LawAndParents - 20-Oct-16 @ 2:22 PM
hi can anyone help me just found out the foster careres took our kids on holiday without our permission can anyone let me know what my rights are to put a stop to thisplz as am not happy
scottyboy - 18-Oct-16 @ 8:09 PM
Mam or sir Small doubt my wife house talking for my first daughter education.But I can't not accept for this.I am take care for mychild.Age 7 years.how to solve this problem. Then any way they didn't come my way. Any ideas please tell me.
vichu - 7-Oct-16 @ 9:42 PM
Writer - Your Question:
If a person finds an abandoned child and keeps it, treating it nicely and caring for it, what happens to this person when the child is turned in to the authorities, especially if the person crossed state lines with the child?

Our Response:
Sorry but this is a UK based site, so we cannot advise onnon UK issues. If that were to happen here in the UK, you'd be charged with abduction.
LawAndParents - 6-Jun-16 @ 11:11 AM
If a person finds an abandoned child and keeps it, treating it nicely and caring for it, what happens to this person when the child is turned in to the authorities, especially if the person crossed state lines with the child?
Writer - 3-Jun-16 @ 5:57 PM
i have a 13yr old granddaughter who keeps running away from home and getting into trouble she keeps saying she wants to go into care as one of her friends is in care,she as said she doesnt want to stay with mum so mum as asked me to look after her because she can not cope.i did have her stay with me for 2wks only for mum to demand her home so no changes happened and she was in trouble again with-in the week she returned home,social services are involved now and ive been told i will have to go to court to get her so her mum can not demand her back, as a grandmother i am worried about her and need to know my rights to go forward....thankyou
chrisy - 8-Aug-15 @ 5:50 PM
@chey. It would not be advisable to go to the UK if your father is not living here...unless your mother is a British Citizen (you have not mentioned whether she is or not). The UK courts would not be able to help unless you father can be traced and if he is living in the UK (and is a British citizen). By that time you may also be too old to be eligible for child support from him.

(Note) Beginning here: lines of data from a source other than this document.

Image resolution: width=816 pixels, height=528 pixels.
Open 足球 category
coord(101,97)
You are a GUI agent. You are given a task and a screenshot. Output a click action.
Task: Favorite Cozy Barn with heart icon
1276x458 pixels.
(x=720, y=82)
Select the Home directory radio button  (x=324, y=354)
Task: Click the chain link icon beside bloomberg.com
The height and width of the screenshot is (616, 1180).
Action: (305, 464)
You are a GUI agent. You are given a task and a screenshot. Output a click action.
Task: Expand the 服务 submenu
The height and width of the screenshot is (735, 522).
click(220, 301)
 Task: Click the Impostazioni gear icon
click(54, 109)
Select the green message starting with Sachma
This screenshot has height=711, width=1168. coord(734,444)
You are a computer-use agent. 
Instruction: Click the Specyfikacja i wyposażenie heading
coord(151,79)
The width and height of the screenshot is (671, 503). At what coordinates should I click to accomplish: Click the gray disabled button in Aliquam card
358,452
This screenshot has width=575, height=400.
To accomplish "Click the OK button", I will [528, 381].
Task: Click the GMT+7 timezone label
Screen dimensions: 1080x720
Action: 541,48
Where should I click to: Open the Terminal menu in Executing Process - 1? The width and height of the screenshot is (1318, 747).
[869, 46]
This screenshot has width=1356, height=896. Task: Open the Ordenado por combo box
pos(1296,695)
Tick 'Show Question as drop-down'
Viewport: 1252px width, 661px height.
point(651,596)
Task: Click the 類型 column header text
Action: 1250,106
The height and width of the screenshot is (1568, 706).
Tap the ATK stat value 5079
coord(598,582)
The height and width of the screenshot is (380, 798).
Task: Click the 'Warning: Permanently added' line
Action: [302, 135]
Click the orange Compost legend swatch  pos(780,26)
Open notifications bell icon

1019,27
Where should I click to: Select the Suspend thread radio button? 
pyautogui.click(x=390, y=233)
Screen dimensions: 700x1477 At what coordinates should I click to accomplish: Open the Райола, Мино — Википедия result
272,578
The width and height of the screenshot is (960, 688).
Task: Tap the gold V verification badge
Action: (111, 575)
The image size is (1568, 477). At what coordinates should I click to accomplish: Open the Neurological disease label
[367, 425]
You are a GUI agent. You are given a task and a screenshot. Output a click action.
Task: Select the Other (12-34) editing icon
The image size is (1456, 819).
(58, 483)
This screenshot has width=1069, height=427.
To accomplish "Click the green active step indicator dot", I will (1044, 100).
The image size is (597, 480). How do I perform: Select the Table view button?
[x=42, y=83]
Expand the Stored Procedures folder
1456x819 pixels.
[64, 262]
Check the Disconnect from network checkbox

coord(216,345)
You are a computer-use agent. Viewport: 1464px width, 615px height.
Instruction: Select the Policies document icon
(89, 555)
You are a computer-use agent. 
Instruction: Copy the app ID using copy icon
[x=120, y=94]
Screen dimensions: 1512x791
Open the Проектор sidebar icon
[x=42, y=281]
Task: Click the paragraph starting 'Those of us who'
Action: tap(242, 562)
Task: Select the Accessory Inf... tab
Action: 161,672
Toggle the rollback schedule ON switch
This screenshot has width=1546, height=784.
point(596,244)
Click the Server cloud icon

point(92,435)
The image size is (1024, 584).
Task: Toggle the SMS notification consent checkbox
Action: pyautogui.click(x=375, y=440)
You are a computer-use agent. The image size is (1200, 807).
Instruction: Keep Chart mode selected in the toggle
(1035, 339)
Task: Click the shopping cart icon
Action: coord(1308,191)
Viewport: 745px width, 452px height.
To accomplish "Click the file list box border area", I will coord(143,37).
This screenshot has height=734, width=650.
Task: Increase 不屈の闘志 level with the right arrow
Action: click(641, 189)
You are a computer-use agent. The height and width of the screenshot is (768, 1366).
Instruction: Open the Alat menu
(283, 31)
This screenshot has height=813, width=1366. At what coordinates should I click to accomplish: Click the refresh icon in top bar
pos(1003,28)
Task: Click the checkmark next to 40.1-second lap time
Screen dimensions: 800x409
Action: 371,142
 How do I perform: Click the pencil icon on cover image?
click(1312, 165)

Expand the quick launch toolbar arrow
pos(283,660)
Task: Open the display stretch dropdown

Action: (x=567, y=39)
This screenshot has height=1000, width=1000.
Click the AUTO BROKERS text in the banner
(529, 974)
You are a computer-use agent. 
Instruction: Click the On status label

LawAndParents - 29-Oct-14 @ 11:29 AM
Hi, i have been wanting to know what are my rights, or what is the best advise you can give me, i am 17 years old,my father abandoned me and my mother for almost 10 years,they are legally married in court,the last time we heard his in the Middle East. My mother has been supporting me,but she cannot hardly send me to school, as her salary is not enough. Do i stand a chance to be helped as i am here in the Philippines, i still cannot afford to go to U.K. is there an organization that can help me? I feel deprived of my rights to child support and education as a British citizen. is going to U.K. the best thing to do? I would appreciate to hear a legal advise directly from U.K. Thankyou for your time.